» **Text passage**
____
= The Prince of West End Avenue =

Novel by Alan Isler

The Prince of West End Avenue is the first novel by American novelist Alan Isler, published in 1994. The novel is a first-person narration by Otto Korner (formerly Körner) and intertwines a comedy about staging Hamlet in a Jewish retirement home, the Emma Lazarus, with flashbacks concerning the early life of the protagonist, his two marriages, the creation of Dada, and the Holocaust. It won the National Jewish Book Award and the JQ Wingate Prize and was also a finalist for the National Book Critics Circle Award in 1996.

Described by The New York Times as 'a paradoxical tale of how to make peace with an unbearable past and the sin of pride', the novel only reveals the tragic events haunting the narrator just before the end, lending perspective to the comic concerns of the staging of Hamlet.
____
» **Source information**
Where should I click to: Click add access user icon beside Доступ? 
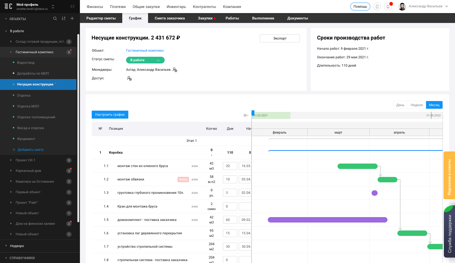[x=129, y=78]

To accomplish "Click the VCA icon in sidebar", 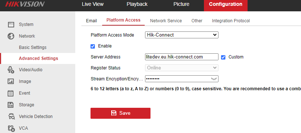I will [x=11, y=128].
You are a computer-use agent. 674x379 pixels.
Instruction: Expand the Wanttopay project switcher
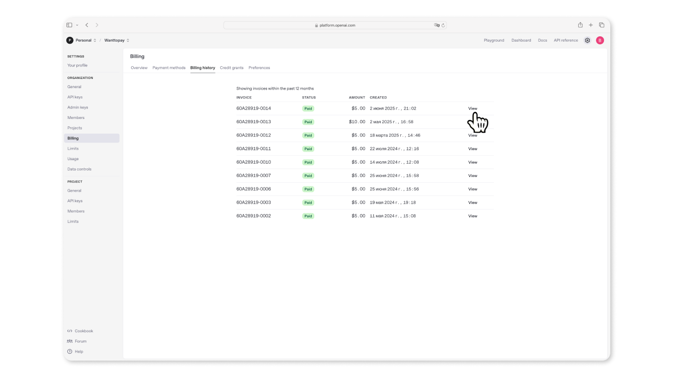coord(116,41)
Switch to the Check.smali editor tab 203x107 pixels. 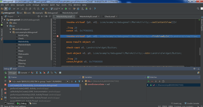click(110, 16)
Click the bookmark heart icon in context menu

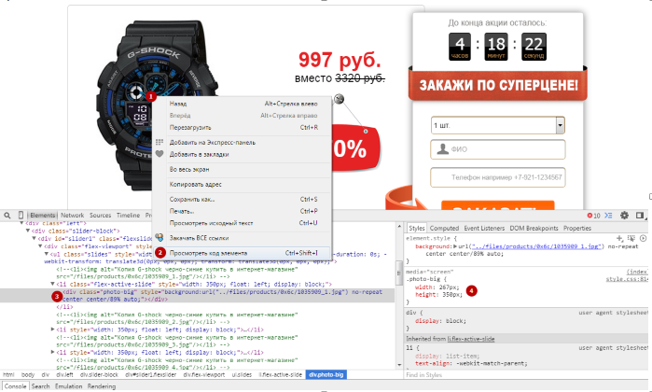coord(160,153)
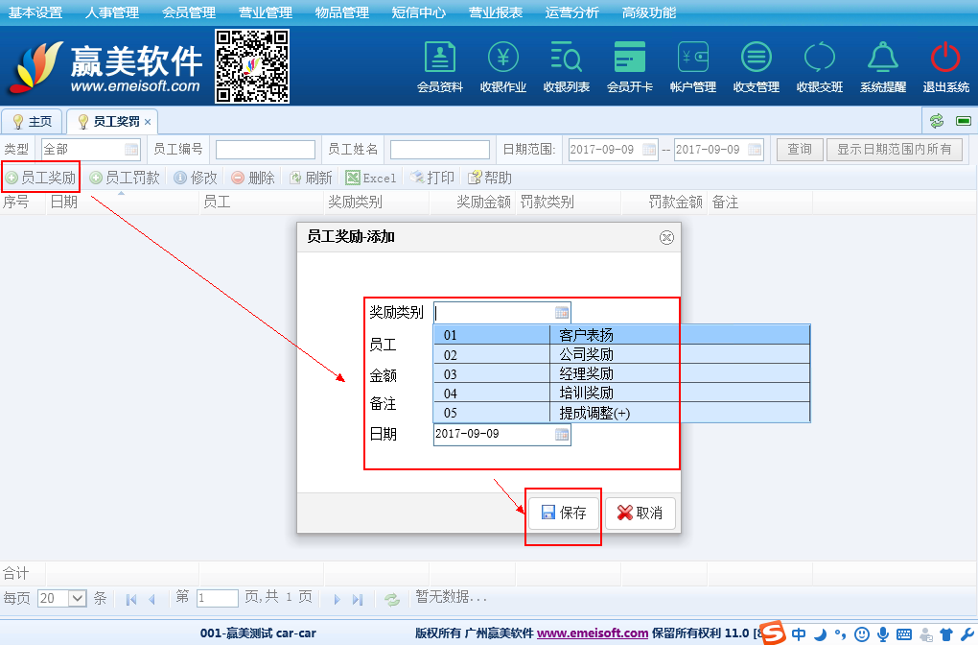Export using the Excel toolbar button
The image size is (978, 645).
pos(371,178)
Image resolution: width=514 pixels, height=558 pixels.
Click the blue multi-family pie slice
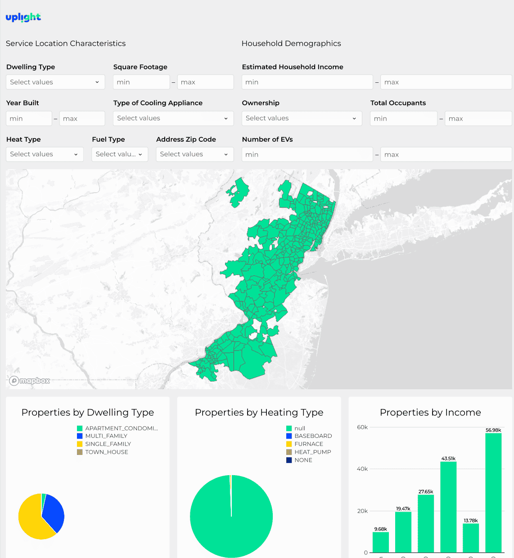tap(54, 513)
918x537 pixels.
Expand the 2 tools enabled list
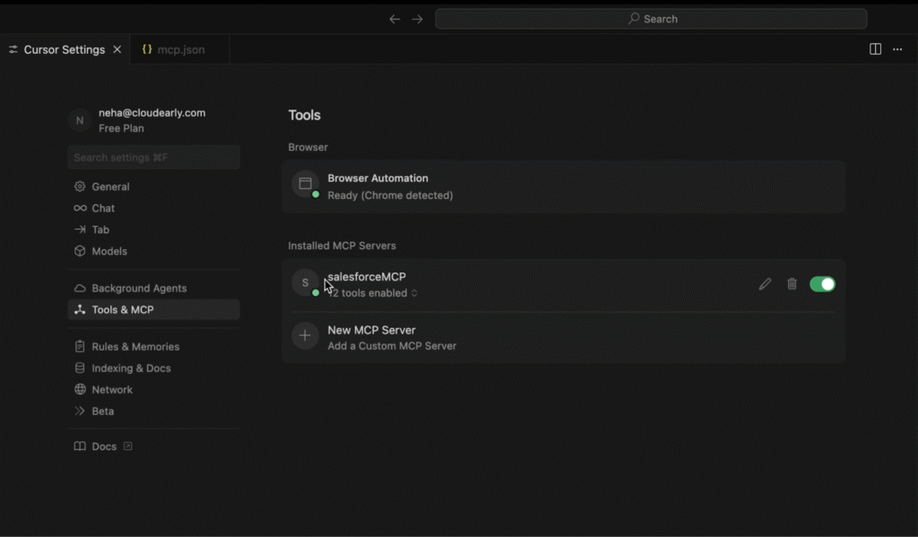click(372, 293)
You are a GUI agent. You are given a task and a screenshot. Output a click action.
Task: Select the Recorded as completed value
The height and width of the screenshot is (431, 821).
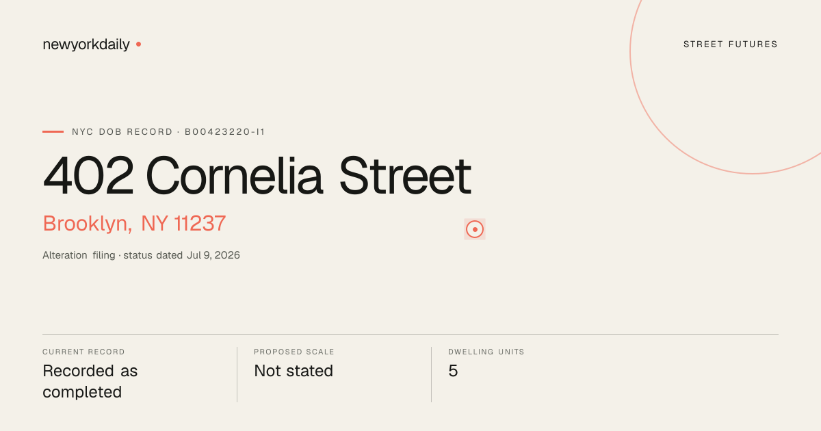[x=90, y=382]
____
» **Prompt 1**
In the article on The Prince of West End Avenue, what is the name of the Jewish retirement home where Hamlet is staged?
» **Prompt 2**
Reproduce the article on The Prince of West End Avenue from "The Prince of West End Avenue is" to "Award in 1996.".
The records have nothing to do with the article on The Prince of West End Avenue.

» **Exercise result 1**
The Emma Lazarus.

» **Exercise result 2**
The Prince of West End Avenue is the first novel by American novelist Alan Isler, published in 1994. The novel is a first-person narration by Otto Korner (formerly Körner) and intertwines a comedy about staging Hamlet in a Jewish retirement home, the Emma Lazarus, with flashbacks concerning the early life of the protagonist, his two marriages, the creation of Dada, and the Holocaust. It won the National Jewish Book Award and the JQ Wingate Prize and was also a finalist for the National Book Critics Circle Award in 1996.